Unheard in the Digital Age: Rethinking AI Bias and Speech Diversity
Onyedikachi Hope Amaechi-Okorie, Branislav Radeljic

TL;DR
This paper highlights how AI systems, especially speech recognition, often marginalize atypical speech, emphasizing the need for inclusive design, policy reform, and cultural shifts to ensure voice diversity and equity in the digital age.
Contribution
It advocates for rethinking AI bias by integrating speech diversity into design, policy, and cultural practices, promoting equitable treatment of all voice types.
Findings
AI systems often fail to recognize atypical speech patterns.
Inclusive design and policy reforms can reduce digital exclusion.

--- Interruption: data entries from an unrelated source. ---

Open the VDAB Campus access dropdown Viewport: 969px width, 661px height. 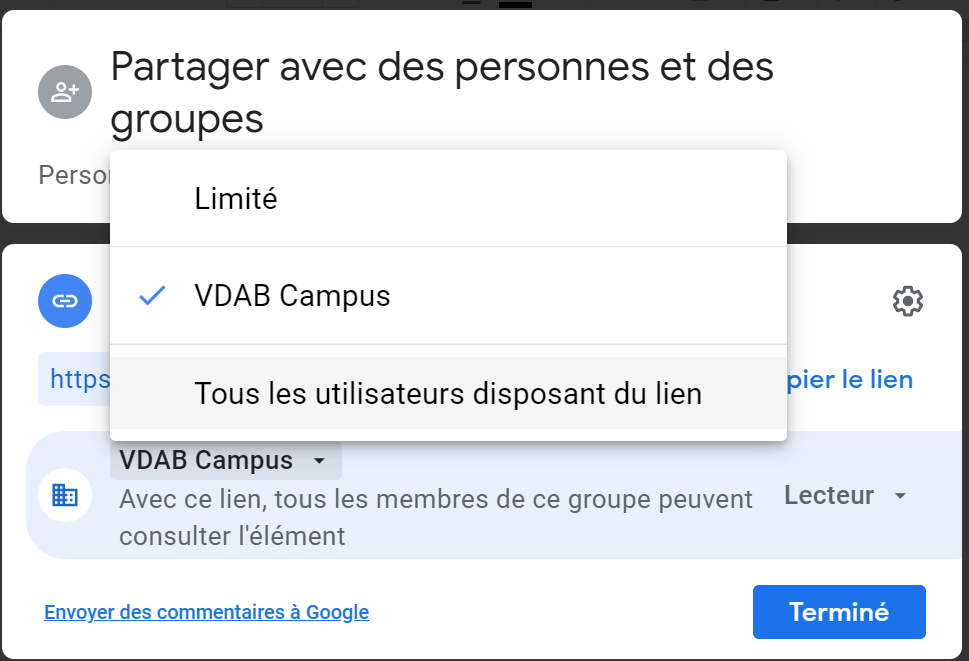(x=226, y=461)
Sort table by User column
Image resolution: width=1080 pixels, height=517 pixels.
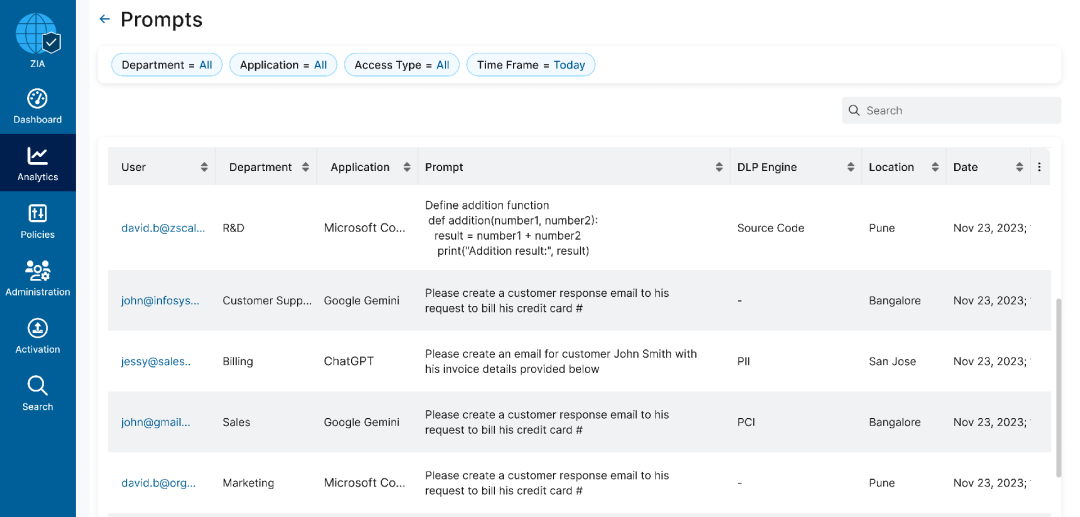[x=204, y=167]
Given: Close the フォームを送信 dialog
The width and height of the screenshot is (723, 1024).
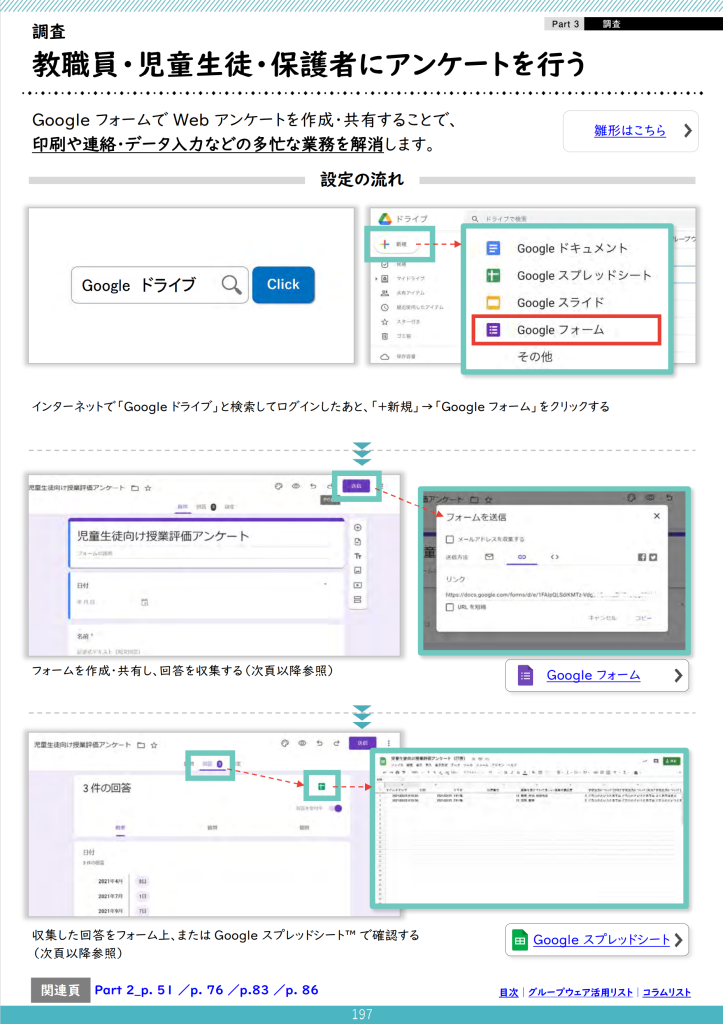Looking at the screenshot, I should [657, 516].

Cultural shifts are necessary to value diverse voices.
Abstract
Speech remains one of the most visible yet overlooked vectors of inclusion and exclusion in contemporary society. While fluency is often equated with credibility and competence, individuals with atypical speech patterns are routinely marginalized. Given the current state of the debate, this article focuses on the structural biases that shape perceptions of atypical speech and are now being encoded into artificial intelligence. Automated speech recognition (ASR) systems and voice interfaces, trained predominantly on standardized speech, routinely fail to recognize or respond to diverse voices, compounding digital exclusion. As AI technologies increasingly mediate access to opportunity, the study calls for inclusive technological design, anti-bias training to minimize the impact of discriminatory algorithmic decisions, and enforceable policy reform that explicitly recognize speech…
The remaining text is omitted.